2021 Recipient: David Hartsough
David Hartsough has led a truly exemplary life dedicated to nonviolence and peace, with enormous influence and impact on the world.
At the encouragement of Black Freedom Movement icon Bayard Rustin, Hartsough enrolled at Howard University, one of the few white students among his classmates, and he soon became a leader in Howard's lunch counter sit-in movement, receiving inspiration from Dr. King's regular sermons at the Howard University Chapel. Hartsough was involved in the Poor People's Campaign after Dr. King's assassination. He became involved in the movement against the Vietnam War, and he never let up in nonviolent activism: in the USSR, Kosovo, Palestine, Sri Lanka, the Philippines, facing down death squads in Central America, organizing to abolish nuclear weapons. He was jailed countless times for nonviolent activism for peace and social justice. A committed Quaker, he was an engaged participant and leader in the American Friends Service Committee and Fellowship of Reconciliation throughout his life.

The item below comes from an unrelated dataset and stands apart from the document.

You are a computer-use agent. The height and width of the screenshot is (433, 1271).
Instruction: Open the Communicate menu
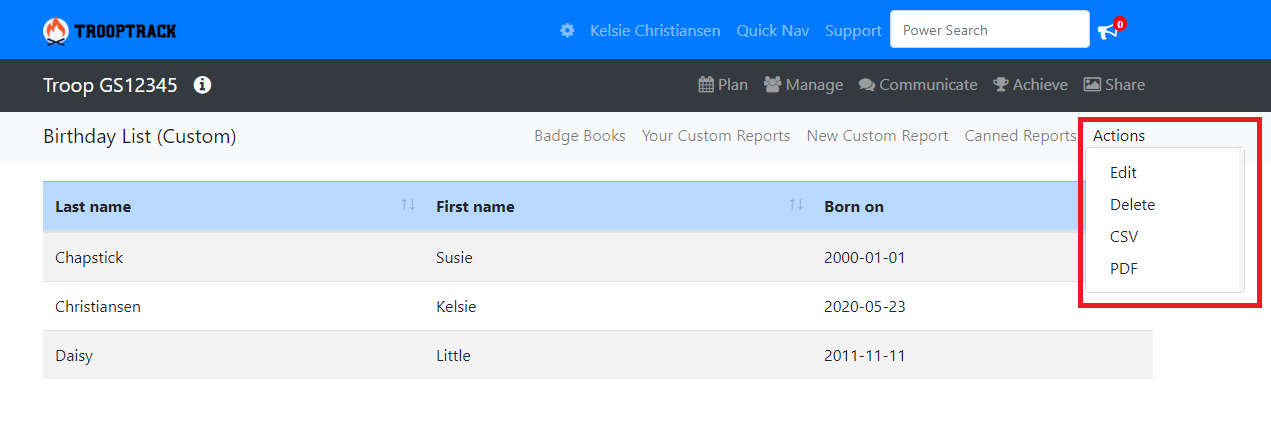point(918,85)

For more about David Hartsough's extraordinary life of activism, service, and faith, and read his inspiring memoir Waging Peace: Global Adventures of a Lifelong Activist (PM Press, 2014).

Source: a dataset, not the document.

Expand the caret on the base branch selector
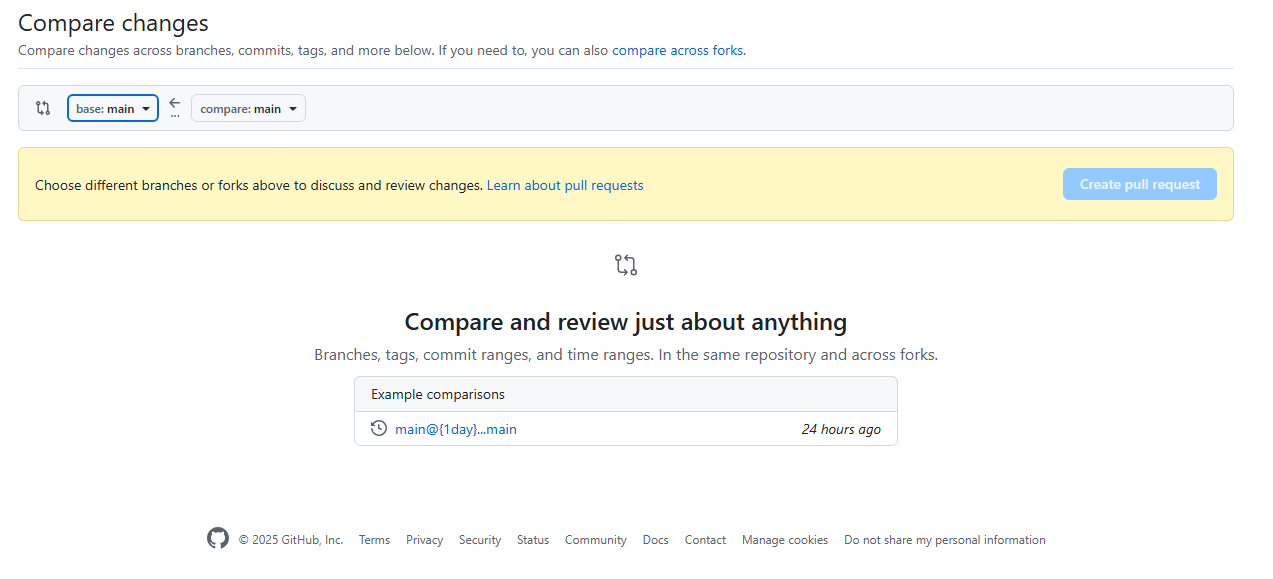The height and width of the screenshot is (579, 1273). click(x=145, y=108)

David Hartsough was honored on Thursday, August 26, 2021, via Zoom.
2020 Recipent: Ambassador Andrew Young
Ambassador Andrew Young’s humanitarian efforts and influence have spanned the globe. From his beginnings as an ordained minister and top aide to Dr. Martin Luther King Jr. during the civil rights movement to his current position as founding principal and chair of GoodWorks International, an organization that embraces his long-held mission of facilitating economic development in the Caribbean and Africa, Ambassador Young has dedicated himself to improving the lives of all people, particularly those in Africa and the Diaspora.
His good works have taken him to more than 150 countries, including 48 of 53 countries in Africa. Through his leadership, countries throughout the world have created a successful model that combines religion, education, democracy and free enterprise in ways that support the public good.